Research Report Card

Forfas have recently released a study on the output of Irish researchers called "Research strengths in Ireland: A bibliometric study of the public research base" and can be read here. The press release for the report paints a positive picture.

A comprehensive study of publicly-funded research performance has shown that Ireland has improved in terms of the volume and impact of its research. Ireland ranks 8th on the impact of research publications within a group of 20 comparator countries.

The study was conducted on behalf of Forfás and the Higher Education Authority (HEA) by Evidence Ltd., part of the Thomson Reuters Group. It shows that Ireland is punching above its weight in terms of the impact of its research.
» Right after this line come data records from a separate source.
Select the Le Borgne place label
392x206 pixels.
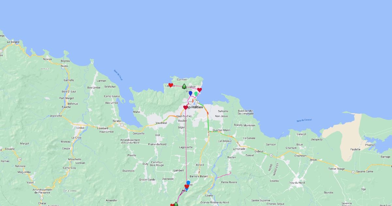coord(13,42)
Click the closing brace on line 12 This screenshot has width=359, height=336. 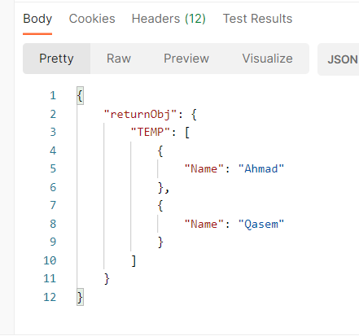tap(80, 297)
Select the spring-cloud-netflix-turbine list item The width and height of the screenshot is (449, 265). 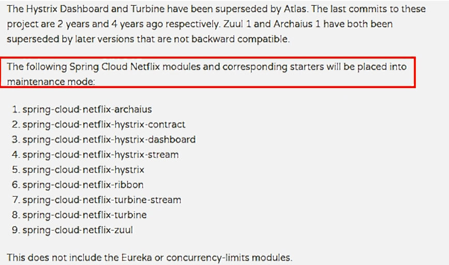click(x=84, y=215)
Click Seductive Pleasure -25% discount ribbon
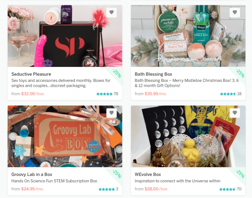This screenshot has height=198, width=252. [115, 75]
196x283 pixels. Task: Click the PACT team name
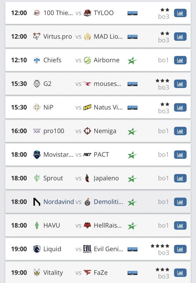pos(101,155)
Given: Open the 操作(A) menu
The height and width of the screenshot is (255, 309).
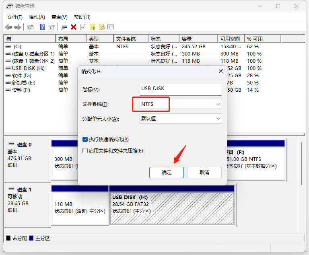Looking at the screenshot, I should click(x=37, y=17).
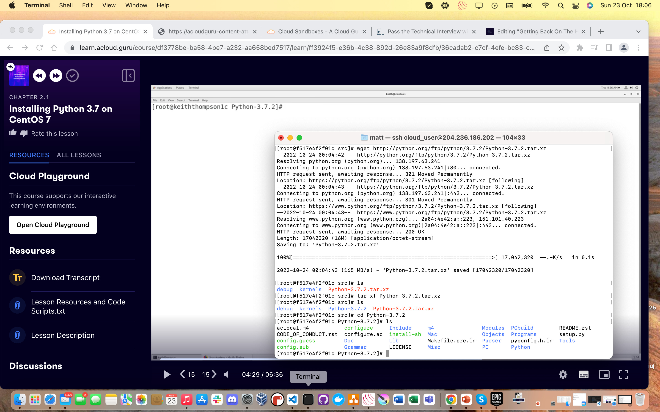Skip forward 15 seconds

tap(209, 374)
The report goes through output and impact factors in a number of key research areas at both a national and institutional level. Here, we will consider the output and impact of business research in Ireland.

The performance of Ireland in business research is pushed upwards by a jump in 2007 to 123 papers that was well above the 71 paper average of the previous five years. It is not certain that this higher level will be maintained. Even with this increase Ireland still ranks only 17th of the 20th countries included.
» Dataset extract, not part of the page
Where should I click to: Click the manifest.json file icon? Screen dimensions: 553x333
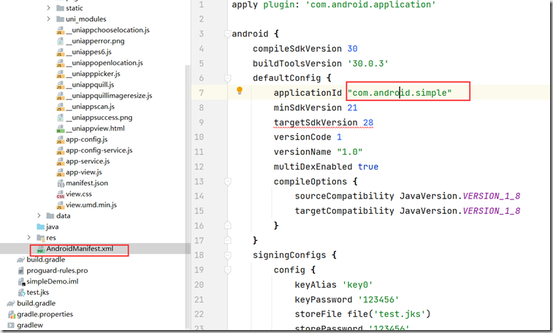(60, 183)
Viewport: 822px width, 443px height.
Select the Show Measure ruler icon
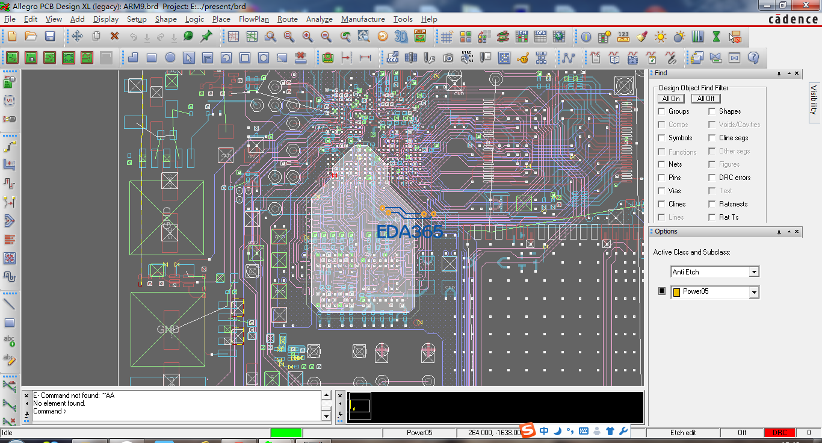coord(623,37)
Output may be low but the citation impact (measured as citations per paper) seems stronger

Ireland’s ranking within the comparator group has moved up to 5th, but this position reflects other poor performances relative to world average by a number of comparator nations rather than any great strength in Irish research.
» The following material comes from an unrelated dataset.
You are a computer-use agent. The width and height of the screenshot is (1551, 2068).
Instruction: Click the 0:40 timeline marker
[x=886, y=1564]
Looking at the total number of research papers by institution across all areas.

The three biggest Irish institutions, UCD, TCD and UCC show strong growth in research output over the ten year period. This growth however has not been replicated in the business area in UCC.

[Note: The section of the report that looked at 20 "project" research areas provided research output data for an area called "economics and business". As with the statistics above the section of the report that looks at institutional performance reports statistics for "business". Economics does not seem to form part of the institutional comparisons. The total number of papers in "economics and business" from 2002-2007 was 568 or an average of 95. There were 344 papers included in "business" from 2003-2007 for an average of 69 a year. It is not clear why a "project" research area is larger than a "main" research area or whether Economics forms part of the "business" main research area.]

UCC is the only institution in Ireland that has seen a drop in the output of business papers. For the five year period 2003-2007, UCC's output of business reserach was just 16% of that of UCD. UCC produced an average of 4.6 business research papers per year. For the entire sample UCC produced 5375 papers with only 250 or 4.6% of these in the business area.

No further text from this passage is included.